Random Network Distillation Based Deep Reinforcement Learning for AGV Path Planning

Huilin Yin,Shengkai Su,Yinjia Lin,Pengju Zhen,Karin Festl,Daniel Watzenig
2024-04-19
Abstract:With the flourishing development of intelligent warehousing systems, the technology of Automated Guided Vehicle (AGV) has experienced rapid growth. Within intelligent warehousing environments, AGV is required to safely and rapidly plan an optimal path in complex and dynamic environments. Most research has studied deep reinforcement learning to address this challenge. However, in the environments with sparse extrinsic rewards, these algorithms often converge slowly, learn inefficiently or fail to reach the target. Random Network Distillation (RND), as an exploration enhancement, can effectively improve the performance of proximal policy optimization, especially enhancing the additional intrinsic rewards of the AGV agent which is in sparse reward environments. Moreover, most of the current research continues to use 2D grid mazes as experimental environments. These environments have insufficient complexity and limited action sets. To solve this limitation, we present simulation environments of AGV path planning with continuous actions and positions for AGVs, so that it can be close to realistic physical scenarios. Based on our experiments and comprehensive analysis of the proposed method, the results demonstrate that our proposed method enables AGV to more rapidly complete path planning tasks with continuous actions in our environments. A video of part of our experiments can be found at
Robotics,Artificial Intelligence,Machine Learning
What problem does this paper attempt to address?
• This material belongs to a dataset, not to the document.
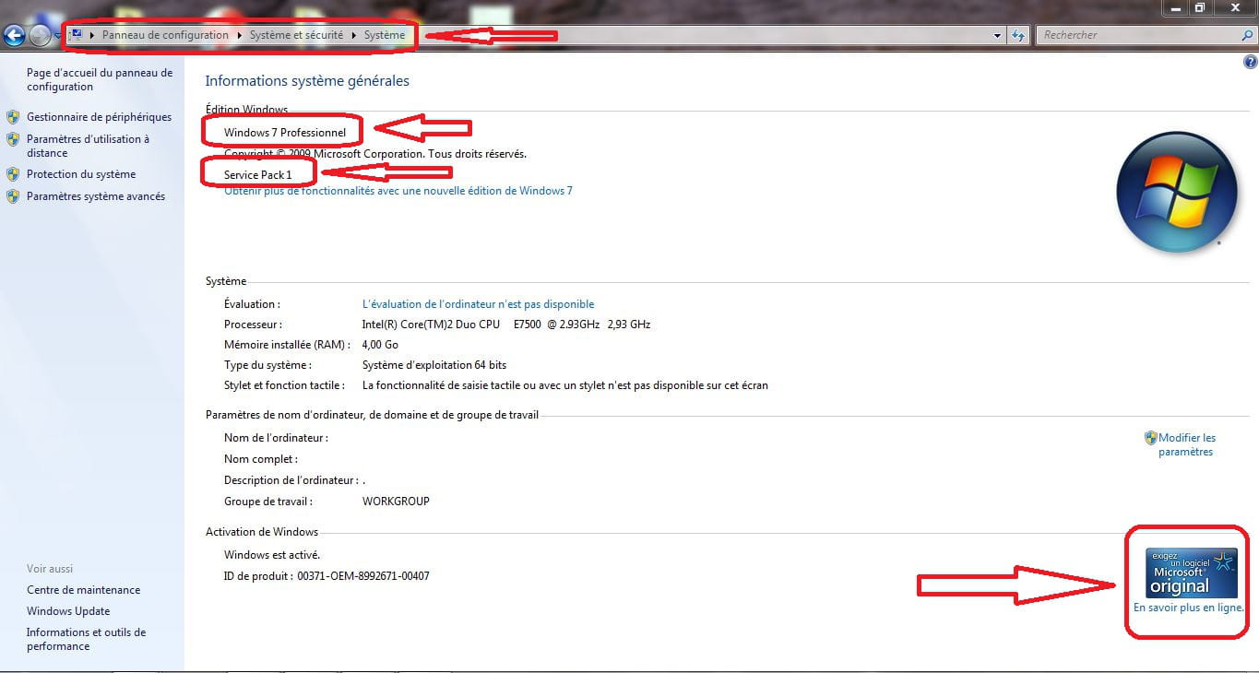Click the refresh button beside the address bar
1259x673 pixels.
tap(1017, 35)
The paper aims to solve the path planning problem of Automated Guided Vehicles (AGVs) in complex dynamic environments. Current methods have low learning efficiency and slow convergence in sparse reward environments. The researchers propose a Deep Reinforcement Learning (DRL) method called RND-PPO based on Random Network Distillation (RND) to enhance the exploration performance of the Proximal Policy Optimization (PPO) algorithm, especially in reward-sparse environments. In most existing research, path planning experiments of AGVs are usually conducted in 2D grid mazes, which are insufficient to simulate the complexity and action set of real environments. Therefore, the paper constructs an AGV path planning simulation environment with continuous actions and positions, which is closer to real physical scenarios. RND-PPO improves the learning effectiveness of the agent (AGV) in sparse reward environments by adding intrinsic rewards, allowing the AGV to complete tasks with continuous actions faster. The experimental results show that the RND-PPO method can efficiently and stably complete path planning tasks in complex environments, especially in the presence of dynamic targets, compared to AGVs using only PPO. Through intrinsic rewards, RND-PPO promotes the exploration of the entire environment by the AGV, rather than just finding a single reward target, thus adapting to changes in the external environment. In conclusion, the paper proposes a novel AGV path planning method combining RND, which improves the efficiency of path planning in complex dynamic environments.